Jean-Claude Prieur : Je suis engagé dans une MAEC (NDLR : Mesures agro-environnementales et climatiques) polyculture-élevage. Or le plus difficile réside dans le travail sur l'IFT (NDLR : Indice de fréquence de traitements) : cela dépend du climat et de l'agronomie et non de considérations administratives !

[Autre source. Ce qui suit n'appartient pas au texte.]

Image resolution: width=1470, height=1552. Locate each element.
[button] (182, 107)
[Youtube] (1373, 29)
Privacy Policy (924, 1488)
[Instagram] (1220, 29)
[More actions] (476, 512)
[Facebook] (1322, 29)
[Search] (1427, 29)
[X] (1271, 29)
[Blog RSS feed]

Jean-Roch Gaillet, directeur régional de l'Alimentation, de l'Agriculture et de la Forêt : La qualité de la moisson fait la réputation de la région et elle contribue positivement à notre balance commerciale. Les cours sont bien orientés mais la sécheresse est inquiétante. (...) La peste porcine africaine menace la production porcine européenne. Or c'est un domaine d'excellence nationale ! (...) Les chambres régionales d'Agriculture portent une vision stratégique. (...) Nous avons en tête le sujet des Surfaces d'intérêt écologique pour le Loiret et l'Eure-et-Loir. (...) Le rapport du préfet Bisch sur les retenues d'eau est sorti : nous avons fait un grand pas. (...) La carte de France des Zones défavorisées simples est en attente de retour de la Commission européenne. Le ministère a contribué à l'audit global des exploitations qui ne seraient plus éligibles à l'Indemnité compensatoire de handicap naturel. L'enjeu : assurer la pérennité des exploitations. Les pistes possibles : montée en gamme, autonomie fourragère, diversification, etc. Le dossier des ZDS n'est pas clos : ce n'est pas le moment de lâcher ! (...) Le projet de loi de finances 2019 supprime les allègements de charges pour les travailleurs occasionnels et les demandeurs d'emplois mais l'agriculture sera bénéficiaire pour les permanents. (...) La Pac post-2020 est un chantier emblématique : il faut qu'on se montre région par région car on ne peut pas synthétiser les choses. Dix-neuf pays sur vingt-sept, dont la France, refusent que le budget de la Pac 2021-2027 soit réduit de 5 %.